Health Savings Accounts (HSA’s) are a new option for health insurance and they have two parts. The first part is a health insurance policy that covers large hospital bills. The second part of the Health Savings Account is an investment account or retirement account from which you can withdraw money tax-free for medical care. Otherwise, the money accumulates with tax-free interest until retirement, when you can withdraw for any purpose and pay normal income taxes.
Overview of HSA’s:
Health Savings Accounts (HSA’s) are a recently available way people can pay for un-reimbursed medical expenses (deductibles, co-payments, and services not covered by insurance) on a tax-advantaged basis. HSA’s can be established and funded by eligible individuals when they have a qualifying high deductible health plan and no other health plan, with some exceptions.
The tax advantages of HSA’s can be significant for some people: contributions are deductible (or excluded from income that is taxable if made by employers), withdrawals are not taxed if used for medical expenses, and account earnings are tax exempt. Unused balances may accumulate without limit.

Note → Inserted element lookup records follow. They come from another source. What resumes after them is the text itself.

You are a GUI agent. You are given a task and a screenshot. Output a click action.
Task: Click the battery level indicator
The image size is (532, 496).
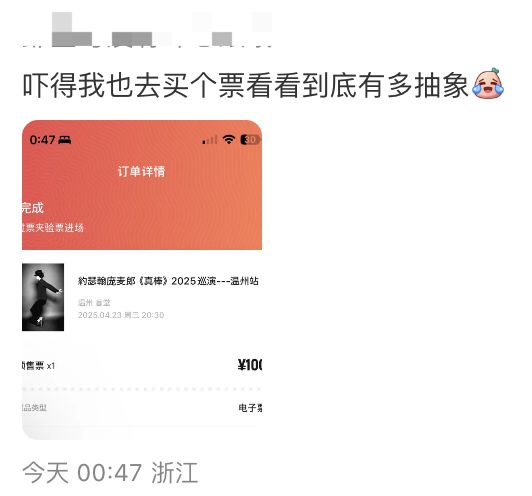click(x=250, y=140)
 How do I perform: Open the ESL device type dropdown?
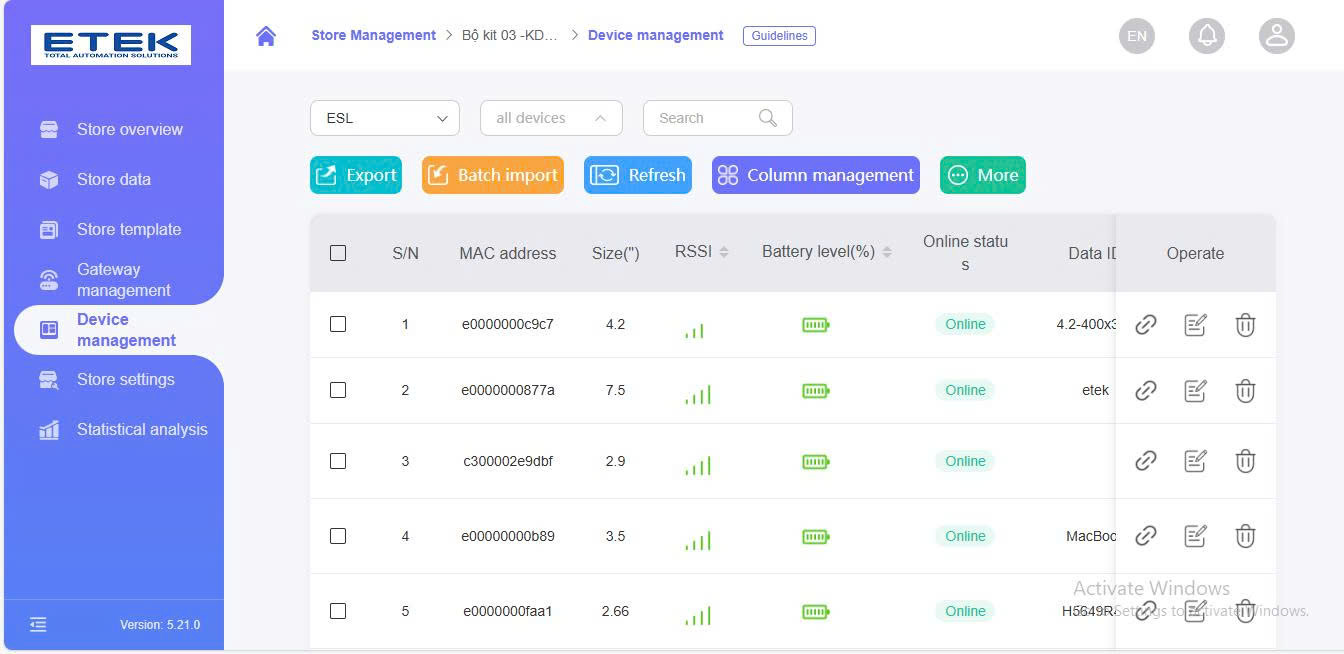click(385, 118)
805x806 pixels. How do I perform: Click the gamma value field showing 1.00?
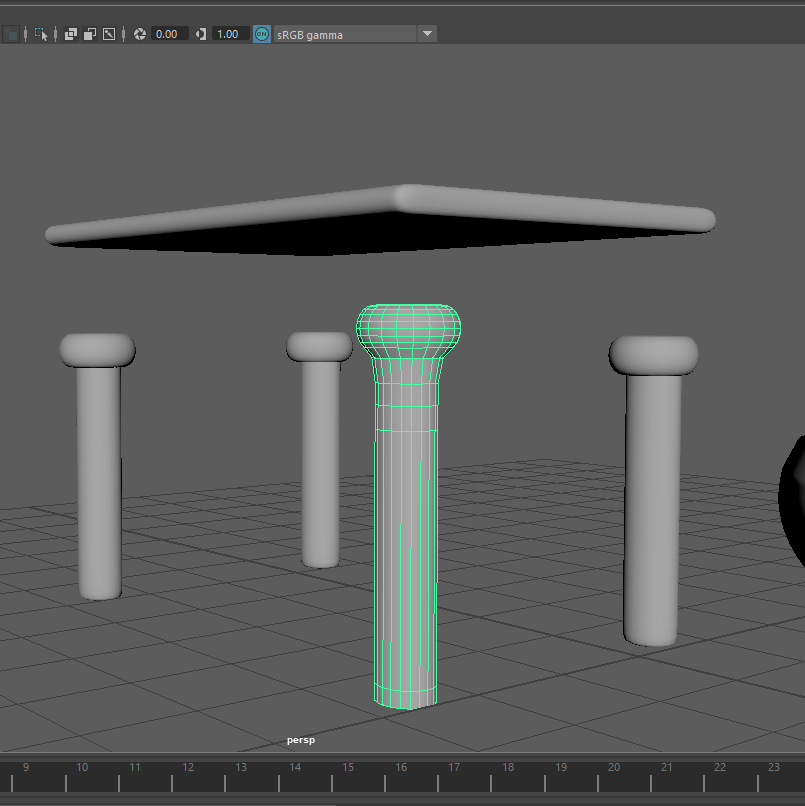tap(229, 34)
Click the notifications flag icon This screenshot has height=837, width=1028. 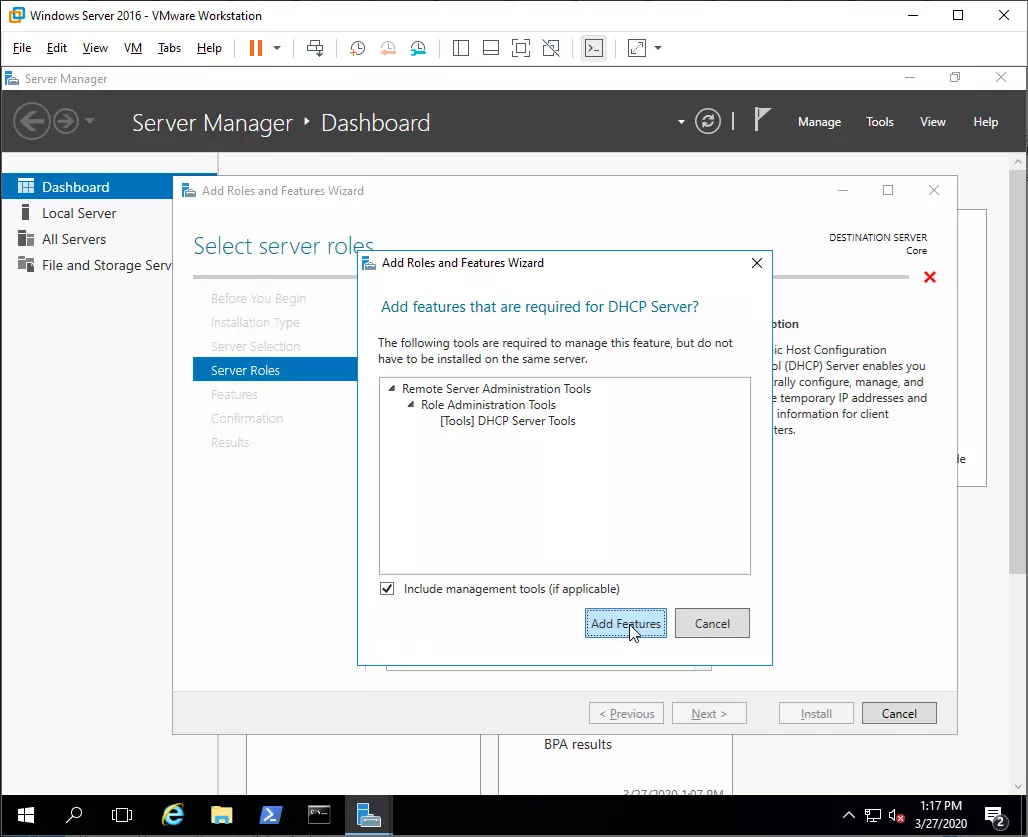[x=762, y=121]
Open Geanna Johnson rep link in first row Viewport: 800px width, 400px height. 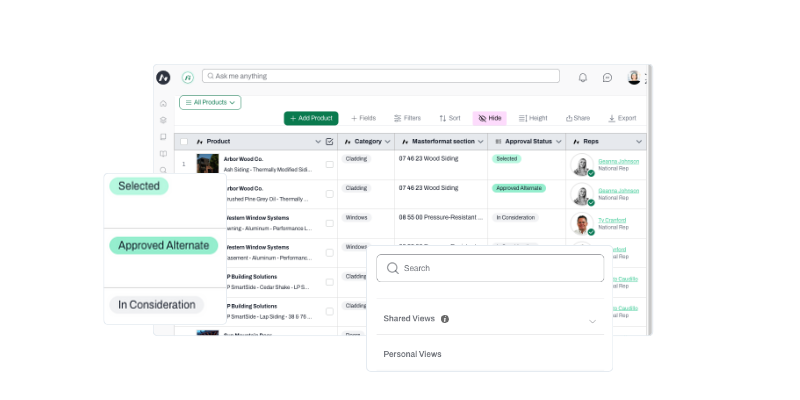click(618, 161)
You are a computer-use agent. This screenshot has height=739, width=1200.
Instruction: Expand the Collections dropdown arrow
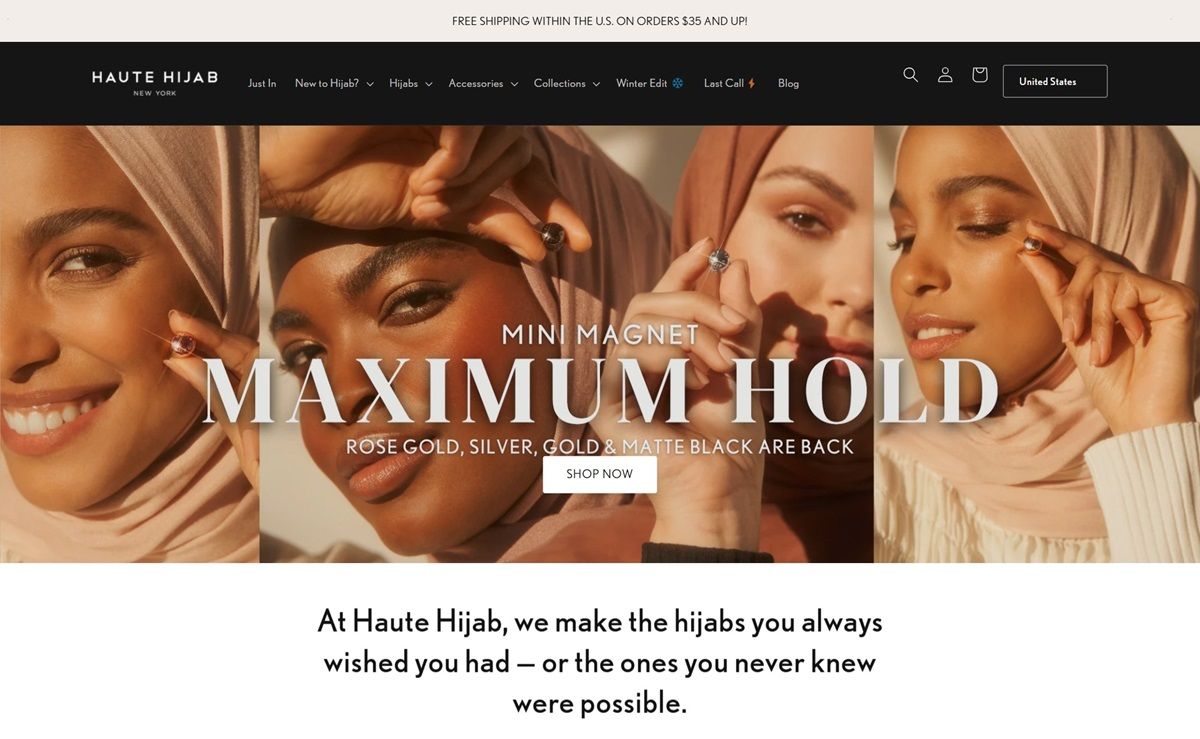tap(596, 84)
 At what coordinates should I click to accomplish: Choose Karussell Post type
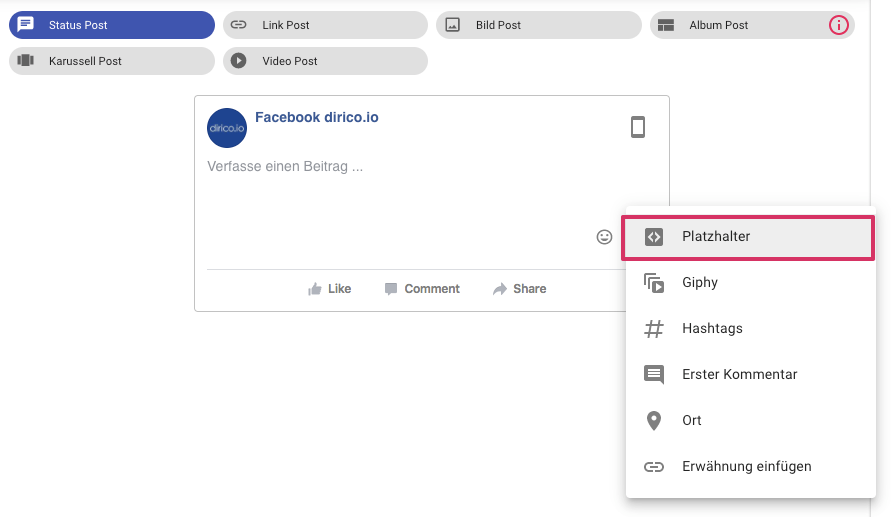[112, 61]
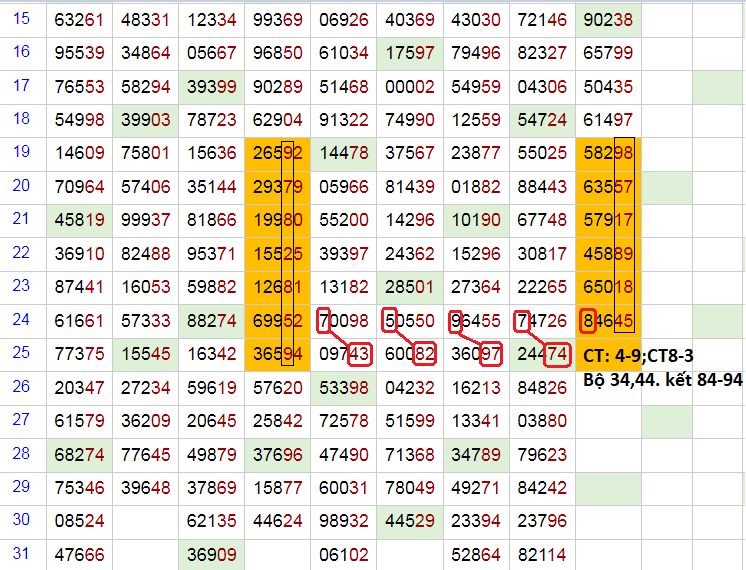
Task: Select green cell 39903
Action: click(145, 120)
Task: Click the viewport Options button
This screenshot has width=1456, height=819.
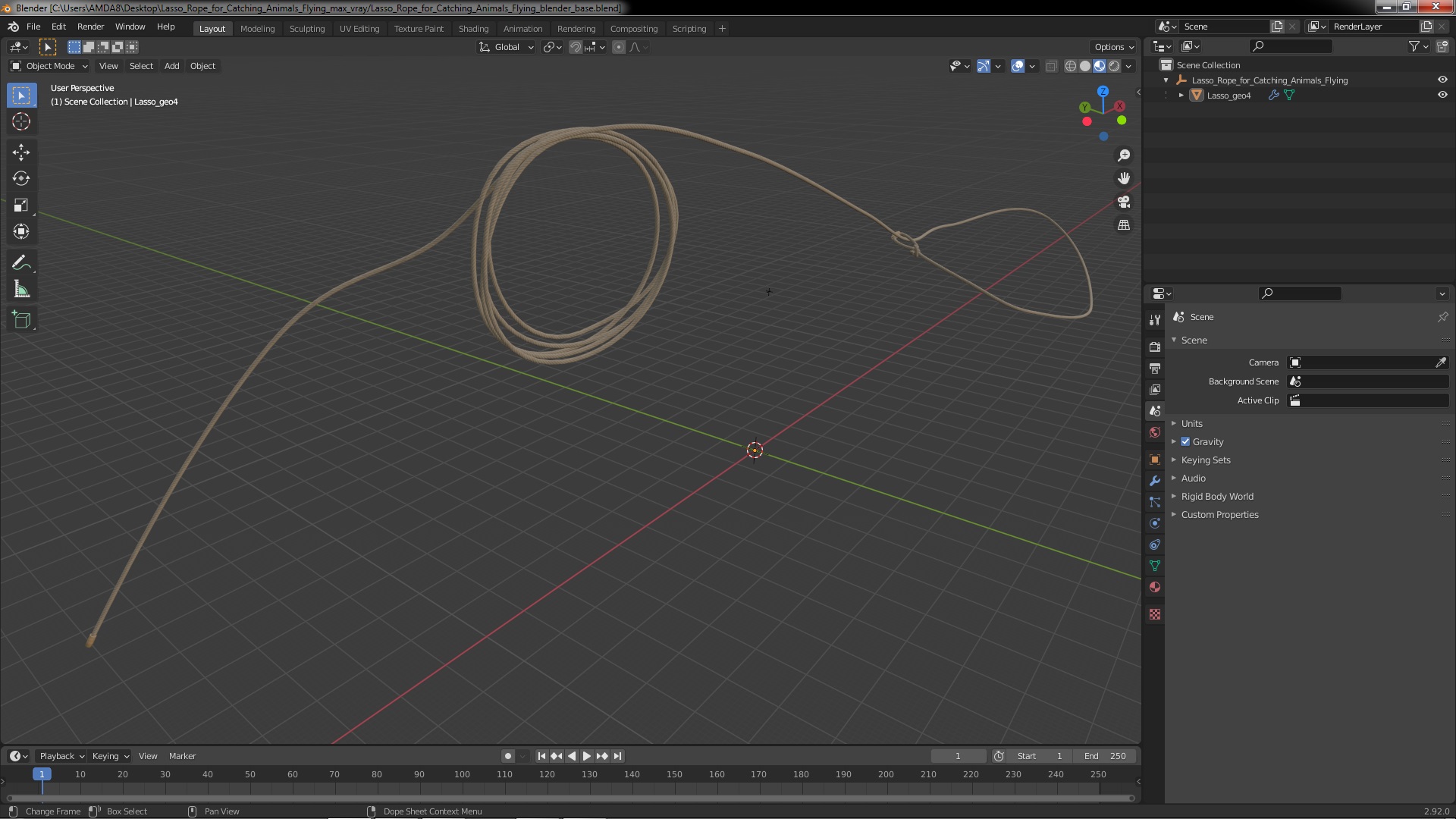Action: [x=1113, y=47]
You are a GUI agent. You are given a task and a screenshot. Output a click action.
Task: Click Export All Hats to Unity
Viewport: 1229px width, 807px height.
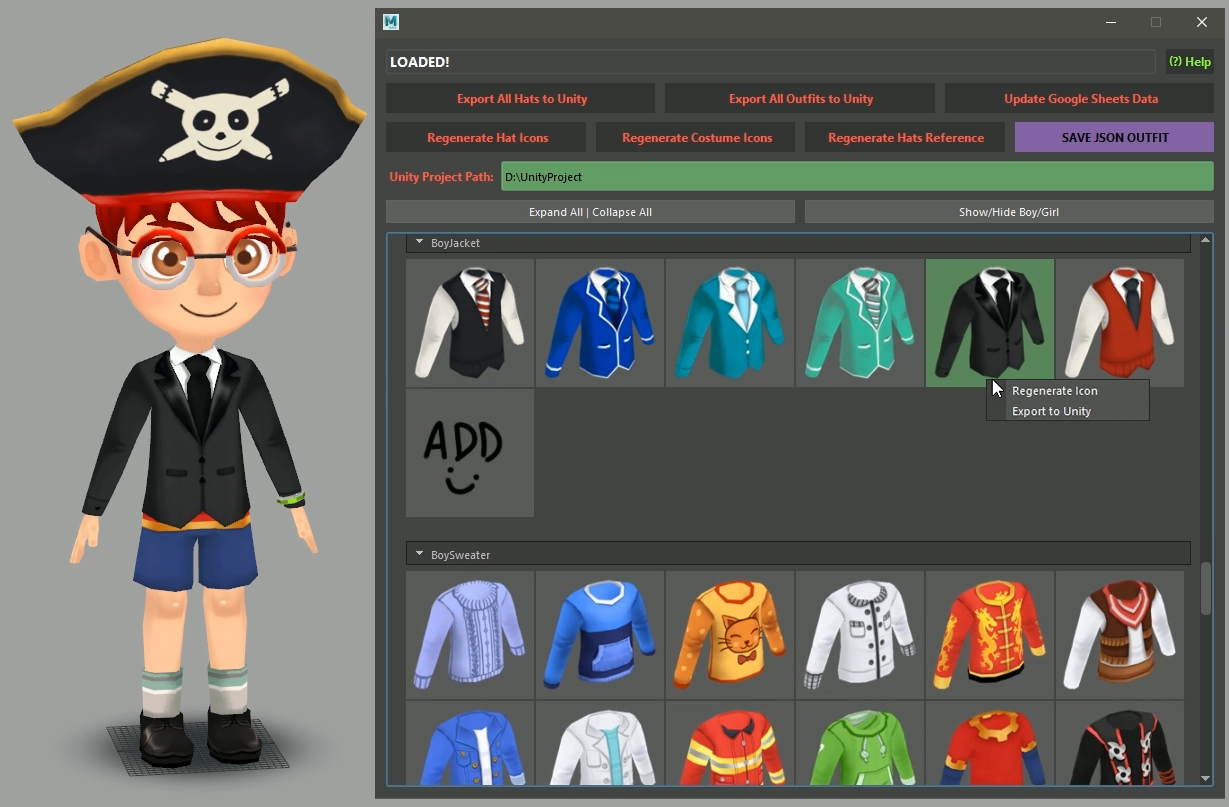[521, 99]
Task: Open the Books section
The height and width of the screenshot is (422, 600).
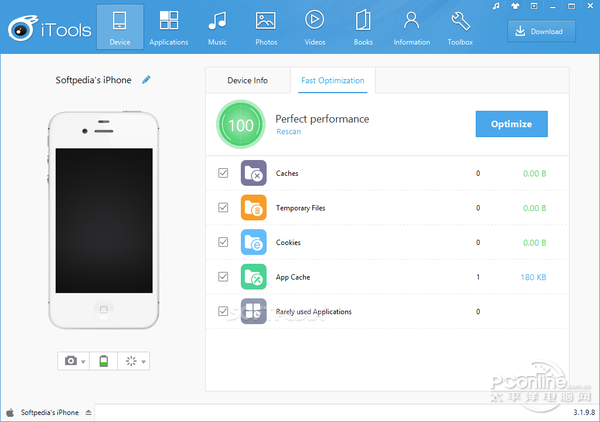Action: pos(362,29)
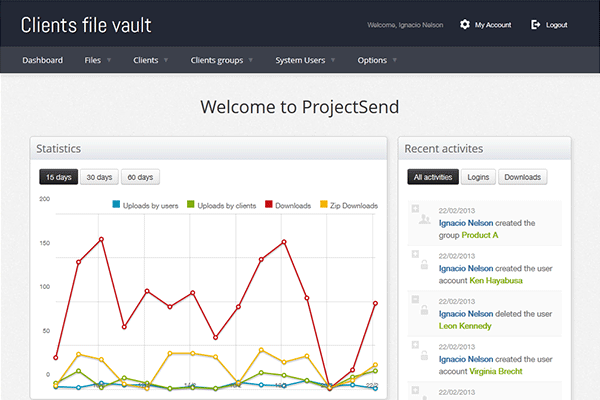Image resolution: width=600 pixels, height=400 pixels.
Task: Click the Logout arrow icon
Action: coord(536,24)
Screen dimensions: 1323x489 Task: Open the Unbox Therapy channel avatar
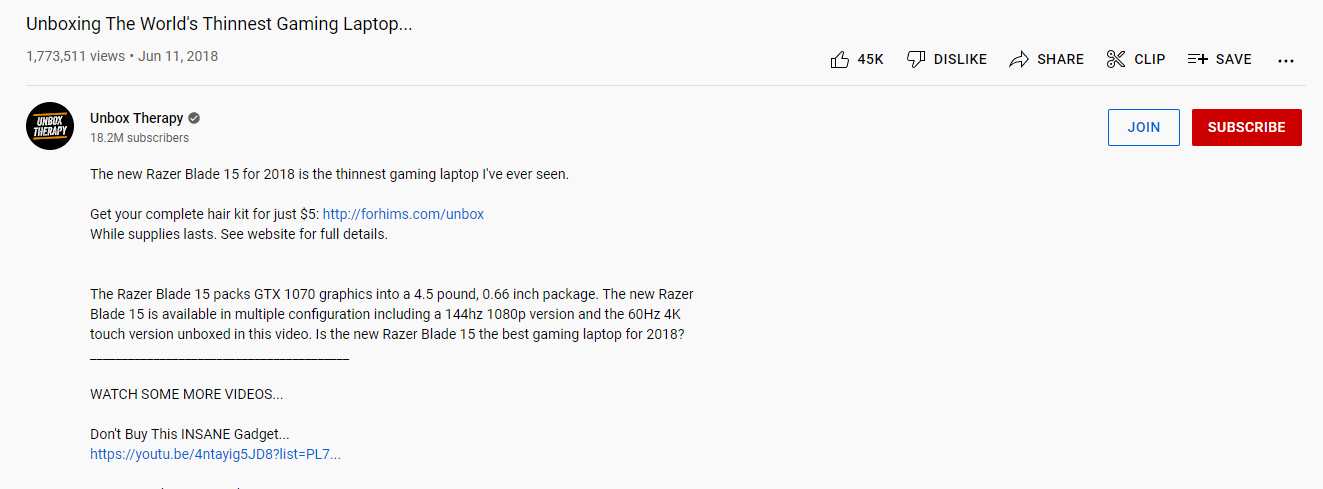point(51,127)
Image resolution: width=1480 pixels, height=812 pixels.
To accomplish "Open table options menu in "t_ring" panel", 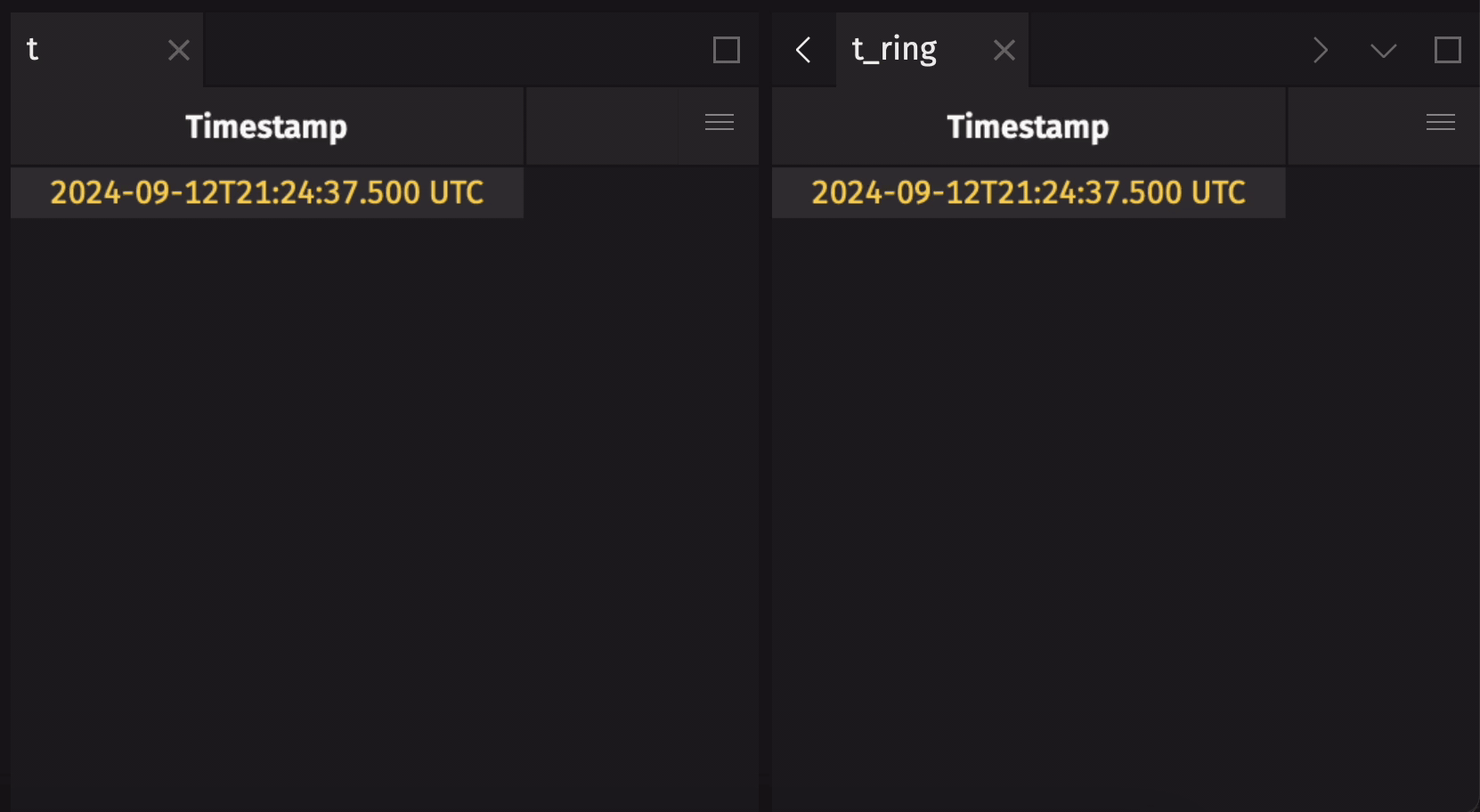I will [x=1441, y=123].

HSA’s and the accompanying high deductible health plans are one form of what some call “consumer-driven health plans.” One objective of these plans is to encourage individuals and families to set money aside for their health care expenses. Another is to give them a financial incentive for spending health care dollars prudently. Still another goal is to give them the means to pay for health care services of their own choosing, without constraint by insurers or employers.